Samoorganizacja to jedno ze słów kluczy w Scrumie. Podobnie jest z interdyscyplinarnością.
Skoro mamy świadomość, że nasz zespół ma być zdolny do realizacji postawionych przed nim wymagań oraz samoorganizujący się, to może pozwólmy im zorganizować się samodzielnie? Dajmy im ograniczenia, takie jak wielkości zespołów czy listę kompetencji, które mają znaleźć się w poszczególnych teamach i zobaczmy co się wydarzy.
Podział najprawdopodobniej będzie zdroworozsądkowy i ukierunkowany na ułatwienie wszystkim zainteresowanym pracy. Twory takie jak zespół funkcjonalny i komponentowy to świetna heurystyka i wskazówka, która pozwoli nam podjąć decyzję o tym, jak pomóc naszym zespołom się samoorganizować. To narzędzie które pomoże nam z wyprzedzeniem zidentyfikować problemy, które mogą się pojawić. Wiemy, czy spodziewać się ich po stronie kodu czy zależności pomiędzy wymaganiami.

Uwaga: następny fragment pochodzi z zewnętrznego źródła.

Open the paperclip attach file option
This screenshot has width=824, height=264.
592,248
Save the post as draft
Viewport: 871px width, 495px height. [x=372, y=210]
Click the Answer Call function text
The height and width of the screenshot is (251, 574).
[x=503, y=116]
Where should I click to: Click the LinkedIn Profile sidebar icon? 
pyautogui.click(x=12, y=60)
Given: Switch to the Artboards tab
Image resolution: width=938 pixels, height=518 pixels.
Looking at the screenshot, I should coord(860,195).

Silosy kontra eksperci, czyli pułapki interdyscyplinarności
Zarówno podejście z wąską specjalizacją, jak i absolutną uniwersalnością niosą ze sobą różne problemy. Jeżeli chcemy wiedzieć wszystko, to wiele czasu poświęcimy na doskonalenie się i przekazywaniu/zdobywaniu umiejętności. Niejednokrotnie możemy się przekonać, że z wielu z nich nawet nie zdołamy wypróbować.

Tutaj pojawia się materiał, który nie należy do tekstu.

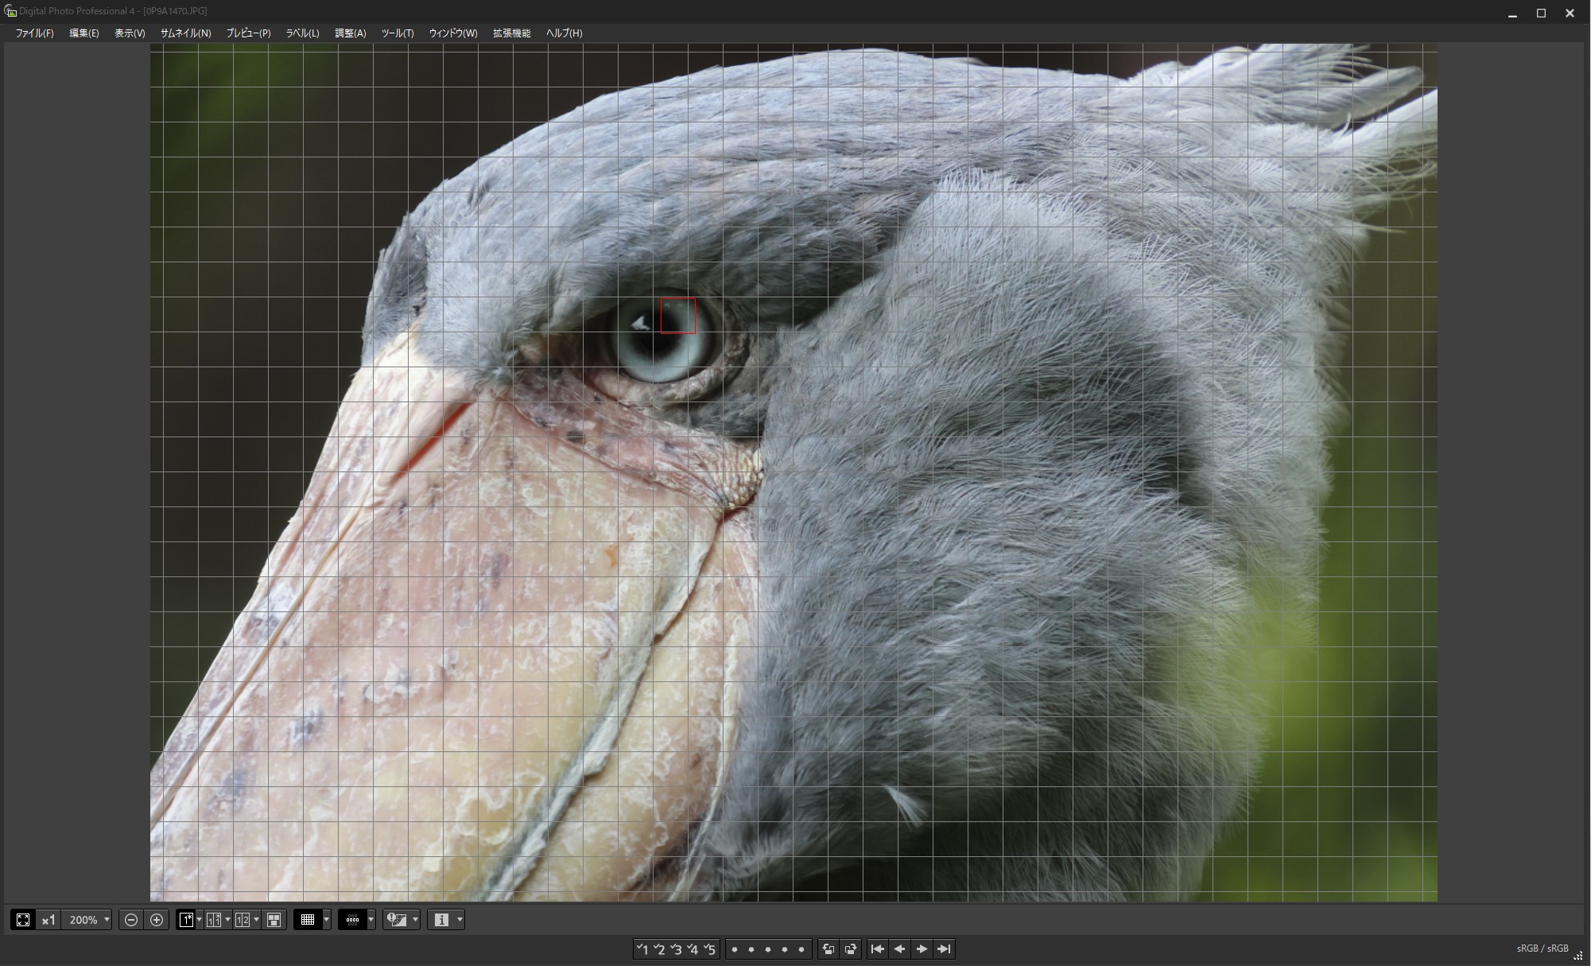Open the ツール(T) menu
This screenshot has height=966, width=1591.
pyautogui.click(x=397, y=33)
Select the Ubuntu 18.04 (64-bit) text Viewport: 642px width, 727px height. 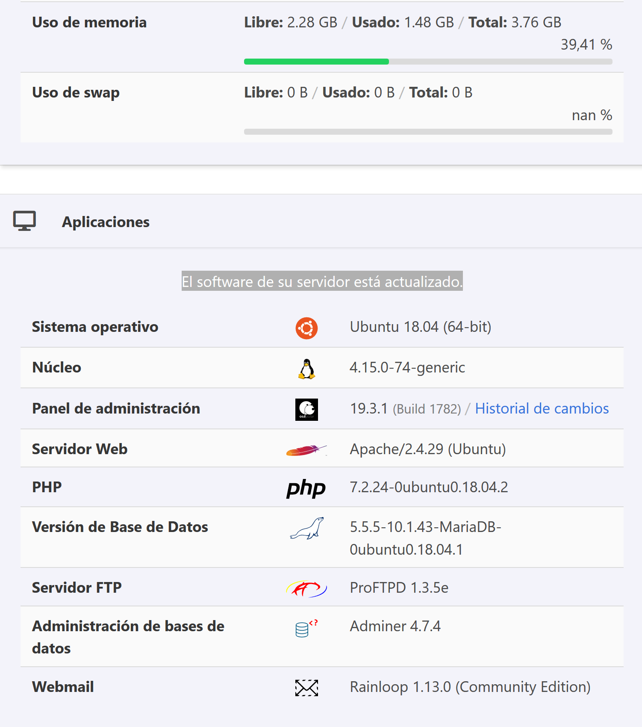(420, 327)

Jeśli zajmujemy się tylko i wyłącznie określonym kawałkiem systemu, to żeby zrealizować niektóre funkcjonalności będziemy musieli łączyć siły z innymi zespołami. Spowoduje to uciążliwe zależności pomiędzy poszczególnymi zadaniami w rejestrze produktu i konieczność częstej synchronizacji.
Na pewno warto znać się na tym, z czego często korzystamy. Jednak w dzisiejszych czasach trudno znać się na wszystkim i być absolutnie uniwersalnym.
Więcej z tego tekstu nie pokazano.